TEXT EXCERPT:

****************************************

A Shockingly Cynical Gambit

  • The hidden hand behind the Hong Kong protests
  • Is Washington deliberately goading Beijing into “Tiananmen 2.0”?
  • And would that kill China’s most ambitious project yet?
  • Gold shines in a world of negative interest rates
  • “Taco Tuesday” trademarked, but King James untouchable?
  • Trump country, where an economic downturn won’t matter.

What if we told you that powerful forces in Washington, D.C., are using your tax dollars to egg on the protesters in Hong Kong?

What if we told you their aim is to actually encourage Beijing to crush the protesters?

And what if we told you the endgame is to wreck China’s most ambitious economic program before it ever gets off the ground?

Strap in for one of the more outlandish episodes of The 5 we’ve had in a while…

For nearly a year now, we’ve kicked around the idea that both Washington and Beijing are steeling themselves for a trade war that could drag on as long as 30 years.

It wasn’t until this summer that the financial media caught up with us. At the very least, reporters and editors have abandoned their daily drumbeat about an imminent “deal” of one sort or another.

Meanwhile, as we explained two weeks ago, the trade war has morphed into a much wider conflict over which of these two nations will be the dominant power in Asia for the rest of the 21st century. A new Cold War, essentially.

Within recent weeks, however, Washington has begun to see the Hong Kong crisis as an opportunity to achieve a decisive victory — one that might even short-circuit this new Cold War.

First, we should back up with a quick reminder about what’s happening in Hong Kong.

The trouble began in the spring when Hong Kong’s government introduced a bill that would allow criminal suspects to be extradited to mainland China for trial.

Many Hong Kong residents worried they’d be hauled off to the mainland for political offenses and not criminal ones. In the bigger scheme of things, it also looked like a major attempt to undermine Hong Kong’s autonomy. Ever since Britain returned control of Hong Kong to China in 1997, China’s Hong Kong policy has been informally known as “one country, two systems.”

Protests broke out in June. Hong Kong’s Chief Executive Carrie Lam delayed consideration of the bill indefinitely. Protests continued, demanding the bill be killed entirely.

****************************************

DATASET SECTION:
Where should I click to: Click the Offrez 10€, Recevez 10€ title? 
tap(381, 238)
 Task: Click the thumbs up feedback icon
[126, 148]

****************************************

AIM OF THE EXERCISE: Pick up the article on Washington and the Hong Kong protests after its last sentence and carry it on. You can leave the material aside.

RESPONSE BELOW:
Hong Kong Protest

The first major protest on June 9. Organizers estimate 1 million of Hong Kong’s 7.4 million residents took part

A few days ago, protesters managed to shut down the Hong Kong airport. Today there were sit-ins at subway stations. The demands have grown — including a demand that the chief executive be elected by popular vote. (Right now it’s up to a 1,200-member committee chosen under a byzantine system drawn up by British and Chinese leaders before the handover.)

We don’t doubt the sincerity of the rank-and-file protesters. But there’s a hidden hand behind the protest leadership.

“Millions of dollars have flowed from U.S. regime-change outfits like the National Endowment for Democracy (NED) into civil society and political organizations that form the backbone of the anti-China mobilization,” writes Dan Cohen at The Grayzone.

One of the major groups opposing the extradition bill has collected more than $2 million from the NED over the last 20-odd years. Last year alone, U.S. nonprofits that take money from NED funneled nearly half a million dollars to various groups within Hong Kong.

Those NED-linked nonprofits are also busy grooming the protest movement’s leaders. The National Democratic Institute is tight with a political party in Hong Kong founded by Joshua Wong, a charismatic 22-year-old featured in a Netflix documentary called Joshua: Teenager vs. Superpower.

Earlier this month, Wong was among the protest leaders spotted with Julie Eadeh, the political chief at the U.S. Consulate General in Hong Kong.

Chen Weihau Tweet

OK, the guy who wrote that tweet is a hack with a Chinese Communist Party newspaper. But he’s not wrong.

Meanwhile, a media mogul sometimes described as “the Rupert Murdoch of Asia” was the guest of top U.S. officials in Washington last month.

He’s Jimmy Lai. Now 70 years old, Lai built his fortune in Hong Kong’s apparel industry before moving into media. His flagship outlet is Apple Daily — a tabloid that blends breathless celebrity gossip with an anti-Beijing editorial slant. He’s contributed large sums to anti-Beijing political parties in Hong Kong.

Six weeks ago, Lai jetted into Washington to meet with the most hawkish members of the White House’s inner circle — Vice President Pence, Secretary of State Mike Pompeo and National Security Adviser John Bolton.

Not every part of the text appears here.